◆ **Source material**
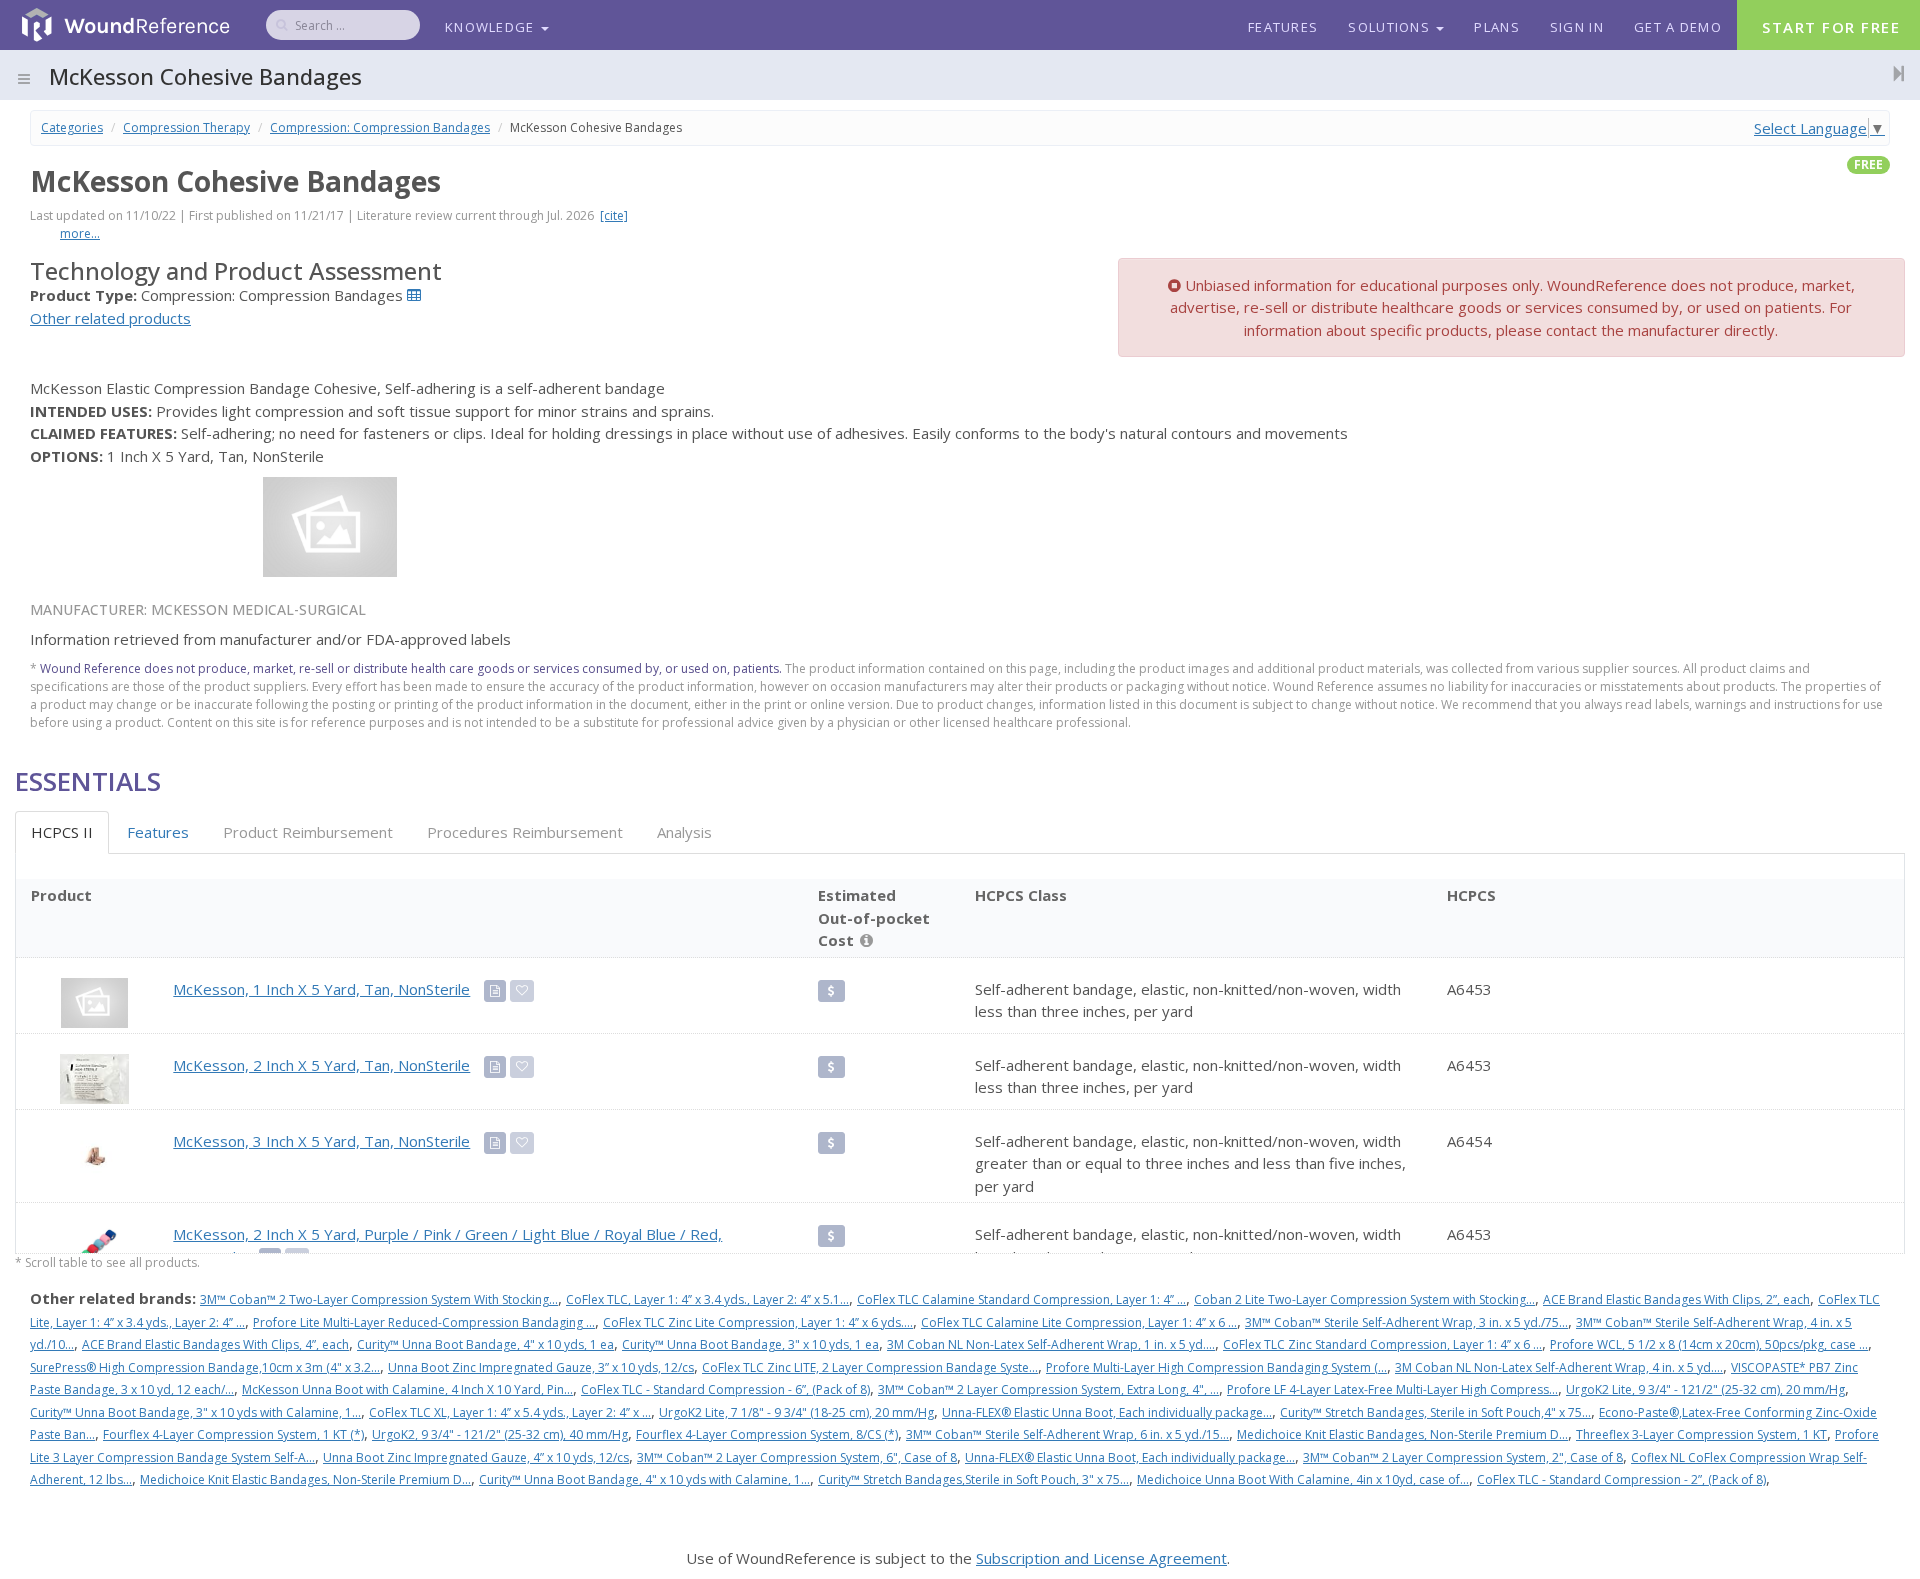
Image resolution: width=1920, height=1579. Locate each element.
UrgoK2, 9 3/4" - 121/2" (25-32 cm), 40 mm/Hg (500, 1434)
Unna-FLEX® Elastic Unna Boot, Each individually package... (1107, 1412)
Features (1283, 27)
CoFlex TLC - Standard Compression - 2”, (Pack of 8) (1621, 1479)
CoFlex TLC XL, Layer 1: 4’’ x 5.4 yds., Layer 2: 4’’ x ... (510, 1412)
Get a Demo (1678, 27)
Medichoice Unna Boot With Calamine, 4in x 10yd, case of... (1303, 1479)
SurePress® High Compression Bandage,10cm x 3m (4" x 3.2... (205, 1367)
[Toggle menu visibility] (24, 79)
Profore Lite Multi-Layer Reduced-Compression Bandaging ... (424, 1322)
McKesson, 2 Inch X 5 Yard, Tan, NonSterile (321, 1065)
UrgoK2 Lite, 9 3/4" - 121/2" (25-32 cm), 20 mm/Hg (1705, 1389)
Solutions (1391, 27)
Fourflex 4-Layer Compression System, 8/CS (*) (767, 1434)
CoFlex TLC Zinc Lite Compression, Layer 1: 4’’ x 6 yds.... (758, 1322)
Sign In (1577, 27)
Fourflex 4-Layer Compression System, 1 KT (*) (233, 1434)
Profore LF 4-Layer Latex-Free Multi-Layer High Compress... (1392, 1389)
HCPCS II (62, 832)
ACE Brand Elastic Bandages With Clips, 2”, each (1676, 1299)
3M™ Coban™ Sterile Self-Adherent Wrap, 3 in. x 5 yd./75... (1406, 1322)
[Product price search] (831, 991)
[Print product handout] (495, 991)
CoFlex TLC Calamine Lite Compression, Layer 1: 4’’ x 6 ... (1079, 1322)
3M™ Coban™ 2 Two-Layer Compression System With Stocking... (379, 1299)
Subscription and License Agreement (1101, 1558)
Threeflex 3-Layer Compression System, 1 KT (1701, 1434)
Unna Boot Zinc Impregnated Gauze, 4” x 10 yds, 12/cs (476, 1457)
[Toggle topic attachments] (1893, 73)
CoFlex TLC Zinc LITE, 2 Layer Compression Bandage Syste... (870, 1367)
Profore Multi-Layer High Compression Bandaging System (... (1216, 1367)
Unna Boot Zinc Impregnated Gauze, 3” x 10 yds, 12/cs (541, 1367)
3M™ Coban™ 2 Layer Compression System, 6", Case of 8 (797, 1457)
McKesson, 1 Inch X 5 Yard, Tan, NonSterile (321, 989)
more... (80, 233)
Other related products (110, 318)
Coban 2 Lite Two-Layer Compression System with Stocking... (1364, 1299)
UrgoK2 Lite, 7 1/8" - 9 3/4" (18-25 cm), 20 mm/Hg (796, 1412)
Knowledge (492, 27)
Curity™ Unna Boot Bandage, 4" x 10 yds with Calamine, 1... (644, 1479)
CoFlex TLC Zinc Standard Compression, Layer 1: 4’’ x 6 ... (1382, 1344)
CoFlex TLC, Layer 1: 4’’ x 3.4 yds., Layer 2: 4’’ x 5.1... (707, 1299)
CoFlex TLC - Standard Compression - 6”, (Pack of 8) (725, 1389)
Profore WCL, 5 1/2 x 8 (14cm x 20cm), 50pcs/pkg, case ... (1709, 1344)
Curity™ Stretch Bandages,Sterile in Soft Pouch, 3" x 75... (973, 1479)
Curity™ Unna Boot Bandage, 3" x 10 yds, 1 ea (750, 1344)
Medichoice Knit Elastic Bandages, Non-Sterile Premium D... (1402, 1434)
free (1868, 164)
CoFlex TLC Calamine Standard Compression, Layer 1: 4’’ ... (1021, 1299)
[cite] (614, 215)
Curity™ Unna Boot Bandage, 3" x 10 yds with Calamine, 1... (195, 1412)
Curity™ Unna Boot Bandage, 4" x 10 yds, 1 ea (485, 1344)
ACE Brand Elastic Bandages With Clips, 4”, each (215, 1344)
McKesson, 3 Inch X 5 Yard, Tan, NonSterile (321, 1141)
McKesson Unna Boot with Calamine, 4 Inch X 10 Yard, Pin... (407, 1389)
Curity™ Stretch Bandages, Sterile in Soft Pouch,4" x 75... (1435, 1412)
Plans (1497, 27)
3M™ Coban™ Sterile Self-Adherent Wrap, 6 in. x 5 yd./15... (1067, 1434)
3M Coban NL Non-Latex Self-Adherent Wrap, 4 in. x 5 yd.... (1559, 1367)
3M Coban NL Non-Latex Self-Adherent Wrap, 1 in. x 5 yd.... (1051, 1344)
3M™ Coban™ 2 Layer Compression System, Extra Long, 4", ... (1048, 1389)
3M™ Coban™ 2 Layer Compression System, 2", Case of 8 (1463, 1457)
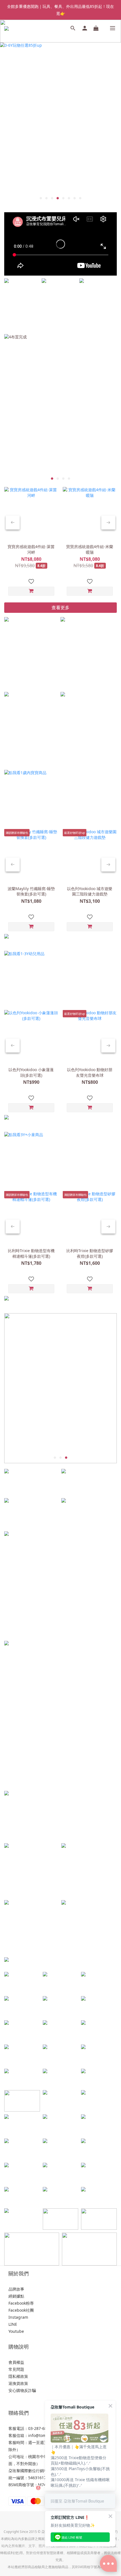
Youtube (16, 2331)
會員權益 (16, 2362)
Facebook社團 (21, 2310)
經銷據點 (16, 2296)
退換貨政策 (18, 2383)
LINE (12, 2324)
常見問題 (16, 2369)
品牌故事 (16, 2289)
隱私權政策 (18, 2376)
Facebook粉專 (21, 2303)
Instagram (18, 2317)
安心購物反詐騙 (22, 2390)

◆ **What is needed**
Pictures are to be omitted. The lines from the line holding "McKesson Unna Boot" through the closing line of the data above are to be set down exactly, and nothing more.

◆ **Solution to the exercise**
McKesson Unna Boot with Calamine, 4 Inch X 10 Yard, Pin... (407, 1389)
Curity™ Stretch Bandages, Sterile in Soft Pouch,4" x 75... (1435, 1412)
Plans (1497, 27)
3M™ Coban™ Sterile Self-Adherent Wrap, 6 in. x 5 yd./15... (1067, 1434)
3M Coban NL Non-Latex Self-Adherent Wrap, 4 in. x 5 yd.... (1559, 1367)
3M Coban NL Non-Latex Self-Adherent Wrap, 1 in. x 5 yd.... (1051, 1344)
3M™ Coban™ 2 Layer Compression System, Extra Long, 4", ... (1048, 1389)
3M™ Coban™ 2 Layer Compression System, 2", Case of 8 (1463, 1457)
Youtube (16, 2331)
會員權益 (16, 2362)
Facebook社團 (21, 2310)
經銷據點 (16, 2296)
退換貨政策 (18, 2383)
LINE (12, 2324)
常見問題 (16, 2369)
品牌故事 (16, 2289)
隱私權政策 (18, 2376)
Facebook粉專 (21, 2303)
Instagram (18, 2317)
安心購物反詐騙 (22, 2390)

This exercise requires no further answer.